Temporal variations of phosphorus uptake by soil microbial biomass and young beech trees in two forest soils with contrasting phosphorus stocks
Introduction
Despite the importance of phosphorus (P) for plant nutrition, little is known about the temporal patterns of plant P uptake in forest ecosystems and about the factors that control them (Vance et al., 2003, Plassard and Dell, 2010). During the last decades, foliar P concentrations of several tree species in temperate forests have decreased, and the reasons for this decrease are not yet known (Flückiger and Braun, 1998, Duquesnay et al., 2000, Ilg et al., 2009, Braun et al., 2010, Crowley et al., 2012, Jonard et al., 2015, Talkner et al., 2015). This calls for a better understanding of P dynamics in the interplay of soil, ectomycorrhizal fungi (EMF), soil microbial biomass (SMB), and plant and microbial activities in temperate forests.
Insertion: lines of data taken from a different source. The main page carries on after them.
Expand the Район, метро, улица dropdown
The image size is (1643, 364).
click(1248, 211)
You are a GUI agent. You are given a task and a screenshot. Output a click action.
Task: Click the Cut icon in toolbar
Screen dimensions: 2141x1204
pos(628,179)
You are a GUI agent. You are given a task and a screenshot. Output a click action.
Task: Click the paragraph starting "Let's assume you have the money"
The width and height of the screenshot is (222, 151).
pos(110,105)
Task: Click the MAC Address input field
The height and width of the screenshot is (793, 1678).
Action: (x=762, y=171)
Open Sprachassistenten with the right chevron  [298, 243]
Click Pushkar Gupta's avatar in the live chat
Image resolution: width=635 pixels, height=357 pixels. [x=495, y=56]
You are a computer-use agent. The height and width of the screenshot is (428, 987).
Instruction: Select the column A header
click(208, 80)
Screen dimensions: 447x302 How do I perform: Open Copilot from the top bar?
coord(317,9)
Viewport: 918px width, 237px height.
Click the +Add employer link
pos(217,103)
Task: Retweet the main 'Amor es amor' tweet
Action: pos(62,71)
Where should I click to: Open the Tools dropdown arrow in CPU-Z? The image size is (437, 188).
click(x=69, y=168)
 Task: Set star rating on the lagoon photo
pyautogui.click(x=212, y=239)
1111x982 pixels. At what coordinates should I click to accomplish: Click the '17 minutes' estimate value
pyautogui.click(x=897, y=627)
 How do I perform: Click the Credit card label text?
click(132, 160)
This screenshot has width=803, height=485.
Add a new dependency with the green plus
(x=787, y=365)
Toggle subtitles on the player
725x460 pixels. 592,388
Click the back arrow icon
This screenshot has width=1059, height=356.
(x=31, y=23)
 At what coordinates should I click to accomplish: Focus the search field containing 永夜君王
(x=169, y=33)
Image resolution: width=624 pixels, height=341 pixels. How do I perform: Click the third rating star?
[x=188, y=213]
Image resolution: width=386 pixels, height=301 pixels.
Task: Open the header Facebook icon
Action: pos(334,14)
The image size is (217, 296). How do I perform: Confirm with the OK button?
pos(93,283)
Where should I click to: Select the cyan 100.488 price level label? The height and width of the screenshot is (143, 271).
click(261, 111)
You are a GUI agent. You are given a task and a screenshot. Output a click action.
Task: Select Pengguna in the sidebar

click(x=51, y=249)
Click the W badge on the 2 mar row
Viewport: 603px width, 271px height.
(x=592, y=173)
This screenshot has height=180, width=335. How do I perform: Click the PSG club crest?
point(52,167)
P availability in soil is largely affected by sorption (Hinsinger, 2001, Giesler et al., 2002). Since phosphate is rapidly sorbed to the soil matrix, only a small proportion of the total soil P is plant available. Thus, plants, bacteria and especially EMF have developed several mechanisms to solubilize bound inorganic P by releasing organic acid anions, protons and siderophores (Jones and Oburger, 2011, Jansa et al., 2011, Smits et al., 2012). Furthermore, they can mineralize organic P by releasing extracellular phosphatases, which renders P plant available (Plassard and Dell, 2010, Nannipieri et al., 2011). Microbial organic phosphorus mineralization in the vicinity of the root can increase the plant available inorganic P concentration (Richardson et al., 2009, Spohn et al., 2013). Besides mobilizing P, EMF can be very efficient in P uptake from soil because their hyphae reach micropores that are not accessible to roots and have a very high surface area-to-volume ratio (Jansa et al., 2011).
Only few studies explored P uptake kinetics of ectomycorrhizal-forming tree species (Van Tichelen and Colpaert, 2000, Brandtberg et al., 2004, Jonard et al., 2009, Desai et al., 2014, Kavka and Polle, 2016). Tracer studies with 33P showed that P uptake systems of non-mycorrhizal roots are limited because their Michaelis-Menten constants (Km) are higher than typical concentrations of free Pi in the soil solution (Van Tichelen and Colpaert, 2000, Desai et al., 2014, Kavka and Polle, 2016). In mycorrhizal trees, the Km is strongly decreased and the uptake rate drastically enhanced (Van Tichelen and Colpaert, 2000, Desai et al., 2014), which underpins the relevance of EMF for plant P uptake. It is not known yet, whether high plant P uptake is associated with a specific EMF community or whether there is a functional redundancy in EMF communities with respect to P mobilization. Moreover, since previous experiments (Van Tichelen and Colpaert, 2000) were conducted in hydroponic solutions in the absence of soil bacteria and saprotrophic fungi, which may strongly affect tree nutrient uptake, the environmental factors that influence P acquisition of EMF and their host trees are still unknown.
Microbial biomass P can represent a substantial fraction of the total soil P. In temperate coniferous and broadleaf forests it amounts on average to 4.3 and 8.6% of the total P in the mineral soil, respectively (Xu et al., 2013). In the organic layer of beech forests, about 22–47% of the total P is sequestered in the microbial biomass (Zederer et al., 2017). Especially in relatively nutrient poor temperate forests with the humus form moder, a large proportion of the total soil P is stored in the SMB (Zederer et al., 2017).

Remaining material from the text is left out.